Ярон Брук родился в 1961 году где-то в южной части Иерусалима, но прожил в этом разделенном на части и консервативно-религиозном городе всего несколько лет. Рос он в Хайфе, портовом городе на побережье Средиземного моря, где атмосфера была куда более либеральной. Его родители были иммигрантами из Южной Африки, изначально — литовскими евреями. Отец по профессии — врач. «И до сих пор врач, — сказал Брук. — Ему пришлось выйти на пенсию, потому что медицину национализировали». Старший Брук работал главврачом в медицинском центре «Рамбам» в Хайфе. «Он с удовольствием работал бы и дальше», — сказал Брук. Позже я убедился, что Брук прав: врачей в израильских больницах, подконтрольных государству, вынуждают выходить на пенсию, чтобы дать дорогу молодым, а частных больниц, куда они могли бы устроиться на работу, очень мало. Во всем этом угадывалось эхо детских впечатлений Рэнд: Брук наблюдал, как его отца, уважаемого врача, выталкивают со службы по принуждению государства.

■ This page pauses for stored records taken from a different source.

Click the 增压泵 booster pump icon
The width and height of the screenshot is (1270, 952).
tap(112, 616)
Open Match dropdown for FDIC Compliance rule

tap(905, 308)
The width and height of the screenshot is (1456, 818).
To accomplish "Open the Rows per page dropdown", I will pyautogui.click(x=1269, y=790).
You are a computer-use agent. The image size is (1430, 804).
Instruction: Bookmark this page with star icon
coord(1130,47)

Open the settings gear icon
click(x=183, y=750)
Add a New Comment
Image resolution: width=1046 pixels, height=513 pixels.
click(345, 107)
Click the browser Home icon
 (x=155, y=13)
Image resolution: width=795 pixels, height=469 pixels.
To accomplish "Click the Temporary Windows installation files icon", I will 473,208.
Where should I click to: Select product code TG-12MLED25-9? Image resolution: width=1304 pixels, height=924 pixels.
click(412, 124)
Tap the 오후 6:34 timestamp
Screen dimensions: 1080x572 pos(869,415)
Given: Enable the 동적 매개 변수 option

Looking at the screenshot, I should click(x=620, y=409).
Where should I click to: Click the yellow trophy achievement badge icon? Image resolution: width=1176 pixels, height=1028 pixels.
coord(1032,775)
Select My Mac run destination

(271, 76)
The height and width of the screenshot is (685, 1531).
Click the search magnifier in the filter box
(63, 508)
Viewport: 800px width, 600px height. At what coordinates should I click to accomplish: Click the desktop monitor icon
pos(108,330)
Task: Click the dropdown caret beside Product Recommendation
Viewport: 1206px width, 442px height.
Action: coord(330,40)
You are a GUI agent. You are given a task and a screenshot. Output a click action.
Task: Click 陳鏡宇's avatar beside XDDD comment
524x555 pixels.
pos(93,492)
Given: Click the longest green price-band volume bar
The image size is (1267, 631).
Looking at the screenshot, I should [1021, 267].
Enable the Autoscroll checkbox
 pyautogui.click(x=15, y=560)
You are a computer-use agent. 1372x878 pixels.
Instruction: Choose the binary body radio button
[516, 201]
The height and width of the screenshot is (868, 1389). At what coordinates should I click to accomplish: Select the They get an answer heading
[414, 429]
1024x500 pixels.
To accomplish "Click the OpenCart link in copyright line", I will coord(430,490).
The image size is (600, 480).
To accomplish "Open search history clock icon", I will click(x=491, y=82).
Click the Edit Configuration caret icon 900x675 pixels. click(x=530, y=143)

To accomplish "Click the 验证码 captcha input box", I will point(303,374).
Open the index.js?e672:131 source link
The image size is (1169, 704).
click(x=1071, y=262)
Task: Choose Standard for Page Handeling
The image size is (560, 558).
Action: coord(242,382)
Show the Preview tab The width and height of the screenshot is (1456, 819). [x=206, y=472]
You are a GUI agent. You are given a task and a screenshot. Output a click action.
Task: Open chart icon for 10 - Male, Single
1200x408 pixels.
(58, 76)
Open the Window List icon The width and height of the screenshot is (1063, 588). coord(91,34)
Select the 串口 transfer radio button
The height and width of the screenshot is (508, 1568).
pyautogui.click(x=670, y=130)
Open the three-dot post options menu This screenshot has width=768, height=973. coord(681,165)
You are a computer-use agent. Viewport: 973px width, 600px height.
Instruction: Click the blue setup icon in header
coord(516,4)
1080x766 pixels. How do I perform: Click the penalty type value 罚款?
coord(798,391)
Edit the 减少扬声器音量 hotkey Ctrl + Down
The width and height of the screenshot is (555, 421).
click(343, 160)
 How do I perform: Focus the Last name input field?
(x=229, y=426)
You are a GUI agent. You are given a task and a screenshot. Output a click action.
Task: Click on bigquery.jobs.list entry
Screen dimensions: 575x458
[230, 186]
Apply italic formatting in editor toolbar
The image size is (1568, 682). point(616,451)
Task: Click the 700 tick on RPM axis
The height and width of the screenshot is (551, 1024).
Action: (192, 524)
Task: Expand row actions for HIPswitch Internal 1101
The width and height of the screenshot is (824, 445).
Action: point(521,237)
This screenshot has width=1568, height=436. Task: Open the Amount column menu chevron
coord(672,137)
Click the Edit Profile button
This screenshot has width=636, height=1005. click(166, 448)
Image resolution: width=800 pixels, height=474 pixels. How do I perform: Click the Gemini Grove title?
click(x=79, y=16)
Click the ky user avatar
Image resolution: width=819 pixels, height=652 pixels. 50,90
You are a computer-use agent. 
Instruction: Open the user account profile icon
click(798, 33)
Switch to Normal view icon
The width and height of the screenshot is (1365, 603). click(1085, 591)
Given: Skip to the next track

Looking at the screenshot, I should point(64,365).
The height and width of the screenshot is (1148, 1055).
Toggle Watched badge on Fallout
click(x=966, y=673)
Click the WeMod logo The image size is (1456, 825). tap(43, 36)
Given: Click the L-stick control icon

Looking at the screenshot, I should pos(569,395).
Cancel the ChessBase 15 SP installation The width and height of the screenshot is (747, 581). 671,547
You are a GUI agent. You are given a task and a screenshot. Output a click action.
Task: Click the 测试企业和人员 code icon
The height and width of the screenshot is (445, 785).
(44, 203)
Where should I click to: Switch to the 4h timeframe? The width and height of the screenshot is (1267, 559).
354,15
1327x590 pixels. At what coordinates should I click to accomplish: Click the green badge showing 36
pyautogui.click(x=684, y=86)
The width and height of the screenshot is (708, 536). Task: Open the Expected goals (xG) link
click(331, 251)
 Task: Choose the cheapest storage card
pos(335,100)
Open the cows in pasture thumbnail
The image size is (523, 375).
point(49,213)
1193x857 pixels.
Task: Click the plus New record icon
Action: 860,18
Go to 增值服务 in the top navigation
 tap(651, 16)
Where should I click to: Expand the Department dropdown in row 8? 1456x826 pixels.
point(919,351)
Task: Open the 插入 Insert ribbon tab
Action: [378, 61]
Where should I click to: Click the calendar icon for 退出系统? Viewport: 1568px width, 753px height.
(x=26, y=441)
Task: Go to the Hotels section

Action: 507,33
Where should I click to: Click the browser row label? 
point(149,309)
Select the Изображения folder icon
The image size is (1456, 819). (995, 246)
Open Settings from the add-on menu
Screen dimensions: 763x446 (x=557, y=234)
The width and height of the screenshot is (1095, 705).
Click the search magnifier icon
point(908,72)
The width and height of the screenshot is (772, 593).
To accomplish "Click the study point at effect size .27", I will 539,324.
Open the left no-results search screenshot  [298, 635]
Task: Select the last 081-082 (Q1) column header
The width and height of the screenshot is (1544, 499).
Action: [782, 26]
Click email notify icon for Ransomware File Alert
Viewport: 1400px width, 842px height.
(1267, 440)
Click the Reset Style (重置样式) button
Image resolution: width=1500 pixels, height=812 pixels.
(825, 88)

Отец Брука часто ездил в длительные командировки за океан, что обычно для израильских докторов, поэтому Брук немного пожил в Лондоне и в Бостоне, где ходил в среднюю школу. Жизнь там его не впечатлила. Он обнаружил, что американцы — люди «невежественные, тупые и недоразвитые». Война во Вьетнаме подходила к концу, а «они даже не знали, где находится Вьетнам. Дети в школе не могли показать Вьетнам на карте. Зато я знал, где находится Вьетнам».
Рэндианская инициация Брука состоялась, когда ему было шестнадцать. Тогда, в конце 1970-х годов, он был «законченным социалистом, а заодно и законченным сионистом». Как и большинство других израильтян и их родителей. Однако, к счастью для Брука, у него имелся друг немного старше по возрасту, большой любитель поговорить. «Он как-то начал разглагольствовать, выдвигая прокапиталистические идеи, и я спросил, где он их набрался, а он дал мне почитать „Атланта“».
Сначала Бруку пришлось с этой книгой «сражаться». Он был не только законченный социалист, но, что гораздо хуже, «пожалуй, и законченный альтруист». Он счел книгу невразумительной, поскольку его знакомство с Америкой ограничивалось средней школой в Бруклине. Да еще он знал лозунг: «Секс, наркотики, рок-н-ролл». Однако, дочитывая книгу, он уже не спорил — во всяком случае, не спорил с Айн Рэнд. Зато спорил со всеми вокруг по поводу идей, почерпнутых им из романа. Конфликты с товарищами и родственниками возникали у юноши даже не из-за новообретенного отвращения к социализму, а из-за того, что он стал считать израильским «иудейским коллективизмом».
До прочтения Рэнд он говорил: «Один из способов самоидентификации состоит для меня в моей, скажем так, принадлежности к племени». Рэнд же учила его: «Ты — не член племени. Ты в первую очередь принадлежишь самому себе. Ты — тот, кто ты есть». С этого момента он начал понимать сионизм совсем по-другому: несмотря на его племенные и коллективистские корни, он считал его «средством самозащиты. Мой народ называет себя иудейским — пусть даже по собственному желанию, это не имеет значения, — потому, что так его называет весь остальной мир». Но если вдруг не станет антисемитизма, «какая тогда разница, быть иудеем или не иудеем?» На меня произвел сильное впечатление этот пример того, как объективист способен перечеркнуть тысячелетние религиозные традиции одним решительным утверждением.